Caniggia havia sido herói nos mata-matas com um Brasil bem melhor, nas oitavas, e contra a anfitriã Itália, marcando nesses dois duelos os gols que mantiveram aquela esforçada Argentina viva. Os italianos sequer haviam sofrido gol antes naquela edição, mas Cani não sorriu por último. Uma tola mão na bola naquela semifinal rendeu-lhe do juiz Michel Vautrot um segundo cartão amarelo no torneio – o mesmo árbitro omisso diante da violência camaronesa desenfreada contra os hermanos na estreia, onde dois cartões vermelhos aos africanos ficaram -a acreditem – baratos. O cartão anterior de Caniggia havia sido contra a URSS, ainda na primeira fase, em tempos em que os cartões não eram zerados ao fim dela, bastando para suspender o ponta da final.
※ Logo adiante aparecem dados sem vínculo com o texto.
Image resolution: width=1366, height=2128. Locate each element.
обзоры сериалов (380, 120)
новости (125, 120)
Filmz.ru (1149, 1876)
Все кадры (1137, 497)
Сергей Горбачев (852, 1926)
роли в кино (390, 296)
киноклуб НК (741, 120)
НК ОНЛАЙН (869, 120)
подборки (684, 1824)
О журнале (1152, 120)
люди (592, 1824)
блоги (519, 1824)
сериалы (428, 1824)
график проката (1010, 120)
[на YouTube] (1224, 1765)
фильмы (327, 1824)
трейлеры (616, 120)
Caniggia, claro, não se conformou: “nunca, jamais, enquanto viva, vou perdoar que este francês me tenha deixado de fora do jogo do domingo… por uma mão comum, que me escapou quase instintivamente, me deixa sem algo que sonhei por toda minha vida”, desabafou no calor da agonia. Curiosidade: a derrota na estreia fez o supersticioso técnico Bilardo ordenar a retirada das três listras da Adidas dos calções pretos, pois o título em 1986 (com a Le Coq Sportiff) viera sem elas; o desenho da Adidas para a camisa era o mesmo em relação ao México por ordem do Narigón. Como na Copa anterior não foram usadas calças brancas, não houve a mesma implicância com as listras nelas, especialmente após o êxito contra Romênia e Brasil… e então veio a final.
Final que teria ainda outros desfalques. Como a do volante Ricardo Giusti, expulso no fim do primeiro tempo da prorrogação contra a Azzurra (El Gringo se defenderia em 2016: “no segundo tempo entrou Baggio, o garoto que surgia, olhei Bilardo e me fez o sinal de que o seguisse. Me bateu em uma e eu, caladinho. Na seguinte, fomos os dois disputar por cima, com veemência mas sem má intenção: ele cai e todo o banco de reservas da Itália se levantou e gritou. O garoto era a estrelinha, ficou no chão e depois de uns minutos, o bandeirinha levantou a bandeira e disse ao juiz que eu havia lhe dado e me expulsou”); Julio Olarticoechea e Sergio Batista também se ausentaram da decisão pelo acúmulo de amarelos.
O técnico Carlos Bilardo já estava acostumado a remendar o time. Para começar, naquele 1990 o técnico sentia-se tão sem opções ao ataque que convencera um jogador aposentado há três anos a voltar a se exercitar por um semestre por um lugar na Copa. Era Jorge Valdano, que, após alguns amistosos, até ganhou figurinha no álbum do torneio – com a camisa de 1986 enquanto os demais vestiam a atual. El Filósofo, porém, lesionou a perna esquerda às vésperas da convocação. Soltou a célebre metáfora “nadei, nadei, nadei e morri na margem”. Gabriel Calderón foi o escolhido no lugar, diante do boicote nunca explicado a Ramón Díaz e dos desempenhos insatisfatórios de Carlos Alfaro Moreno (testado na Copa América de 1989) na seleção.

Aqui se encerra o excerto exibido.